By exploiting these reflections, the scientists built their algorithm to calculate the depth of the whale’s rattle. The deeper a whale is when it clicks, the longer the gap will be between when the original click and the reflection arrives at the hydrophone. Using the information from the two clicks, the SAvEWhales system can detect a whale up to 900 meters deep within 10 kilometers of the buoys. And by running the same calculations each time a whale clicks nearby, scientists can actively track whales as they swim. In the future, they could even use this system to warn ships that a whale is about to surface nearby and potentially avoid a collision.

Experts see SAvEWhales as a useful addition to a growing field of passive whale monitoring systems. Christopher Clark, a bioacoustician at Cornell University in New York who led efforts to establish the Boston Harbor array of buoys that automatically detect the calls of endangered North Atlantic right whales, applauds the novelty to obtain near real-time information that ships could use on the spot. He also points out that sperm whale sightings are rare in the Mediterranean, which adds value to the system.

Despite its promise, it may be some time before SAvEWhales, or something like it, can be used permanently. So far, the system has only undergone a two-year pilot test, and Skarsoulis and his colleagues have already identified some obstacles to expanding it into a full-time monitoring system. These include analytical challenges, such as the difficulty of differentiating between individual whales when a group travels together. There are also logistical barriers involved in maintaining a system at sea, which faces constant wear and tear from salt, sun and storms. In fact, nearby fishermen saw the first two deployed SAvEWhales buoys disappear under water, swept away by strong currents during a hurricane. Skarsoulis hopes that one day the system could be a permanent wired observatory.

However, there are also limits to the scope of application of such a system. The surface reflection analysis that makes SAvEWhales so powerful cannot be used for whales that communicate through song rather than clicks, such as fin whales, which are also endangered in the Mediterranean.

There is one final hurdle that is unique to the current era.

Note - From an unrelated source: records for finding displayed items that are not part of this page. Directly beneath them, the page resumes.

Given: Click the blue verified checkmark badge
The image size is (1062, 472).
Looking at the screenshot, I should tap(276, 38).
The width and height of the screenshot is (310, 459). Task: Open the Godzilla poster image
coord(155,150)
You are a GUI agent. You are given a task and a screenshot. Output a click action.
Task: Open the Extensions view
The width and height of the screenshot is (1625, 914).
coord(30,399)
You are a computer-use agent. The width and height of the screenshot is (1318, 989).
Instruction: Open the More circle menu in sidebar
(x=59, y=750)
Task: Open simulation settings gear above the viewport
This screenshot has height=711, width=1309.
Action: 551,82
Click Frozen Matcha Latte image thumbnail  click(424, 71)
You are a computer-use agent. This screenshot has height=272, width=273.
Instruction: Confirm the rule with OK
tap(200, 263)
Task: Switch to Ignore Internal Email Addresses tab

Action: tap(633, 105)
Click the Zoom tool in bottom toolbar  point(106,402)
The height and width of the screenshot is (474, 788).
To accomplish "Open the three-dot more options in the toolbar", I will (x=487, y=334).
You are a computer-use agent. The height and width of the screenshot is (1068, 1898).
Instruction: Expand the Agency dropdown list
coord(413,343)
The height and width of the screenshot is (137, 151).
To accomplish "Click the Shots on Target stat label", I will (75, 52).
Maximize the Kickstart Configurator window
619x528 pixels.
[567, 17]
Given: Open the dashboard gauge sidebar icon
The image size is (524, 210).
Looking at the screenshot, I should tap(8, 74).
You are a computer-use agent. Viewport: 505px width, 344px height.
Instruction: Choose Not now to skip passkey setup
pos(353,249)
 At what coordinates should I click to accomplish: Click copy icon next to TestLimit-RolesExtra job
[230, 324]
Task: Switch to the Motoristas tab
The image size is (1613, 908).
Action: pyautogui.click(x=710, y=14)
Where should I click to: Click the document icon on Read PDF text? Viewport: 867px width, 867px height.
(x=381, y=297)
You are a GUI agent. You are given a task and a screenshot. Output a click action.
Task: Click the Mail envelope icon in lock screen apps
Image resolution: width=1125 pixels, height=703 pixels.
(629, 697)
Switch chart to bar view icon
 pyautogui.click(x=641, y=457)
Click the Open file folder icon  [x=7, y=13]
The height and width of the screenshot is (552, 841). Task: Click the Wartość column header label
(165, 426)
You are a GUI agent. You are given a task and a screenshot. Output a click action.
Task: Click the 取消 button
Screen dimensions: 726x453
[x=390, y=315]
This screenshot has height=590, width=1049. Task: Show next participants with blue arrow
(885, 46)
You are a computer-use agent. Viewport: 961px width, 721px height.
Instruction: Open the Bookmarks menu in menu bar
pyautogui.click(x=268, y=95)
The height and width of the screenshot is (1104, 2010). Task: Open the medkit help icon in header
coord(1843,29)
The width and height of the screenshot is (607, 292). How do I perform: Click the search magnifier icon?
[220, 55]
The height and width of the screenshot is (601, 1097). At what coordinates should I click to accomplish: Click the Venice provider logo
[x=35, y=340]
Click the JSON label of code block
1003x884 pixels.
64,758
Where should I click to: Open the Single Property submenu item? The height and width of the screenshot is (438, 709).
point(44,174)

After the project’s initial prototype period, Skarsoulis on February 23 submitted a proposal to the Greek Ministry of Environment and Energy to operate a unique buoy off Crete so that his team could monitor the number of sperm whales crossing the area. The next day, Russia invaded Ukraine, triggering an international energy crisis.

It is “important to note that it was the Ministry of the Environment and energySkarsoulis points out, wryly suggesting that enthusiasm for whale-spotting could hamper oil exploration. He has not heard of her proposal since.

Yet such monitoring is urgently needed in the Mediterranean Sea, says Nino Pierantonio, a whale researcher at the Tethys Research Institute in Milan, Italy. Ship strikes are responsible for more than half of all sperm whale deaths in the region. Moreover, as Mediterranean sperm whales are genetically distinct from those of the North Atlantic, this population is particularly vulnerable.

Pierantonio notes that the risk is particularly high around the Hellenic Trench, a place rich in marine life and a hotspot for sperm whales. The area is favored by groups of mother sperm whales with their young, which spend much more time on the surface.

Pierantonio says other efforts to reduce ship strikes, such as forcing boats to slow down in whale hotspots and changing shipping lanes, will also be key tools to protect the Mediterranean’s endangered sperm whales. . “When re-routing and speed reduction is not an option, we need another way to alert ships to the presence of whales,” he adds.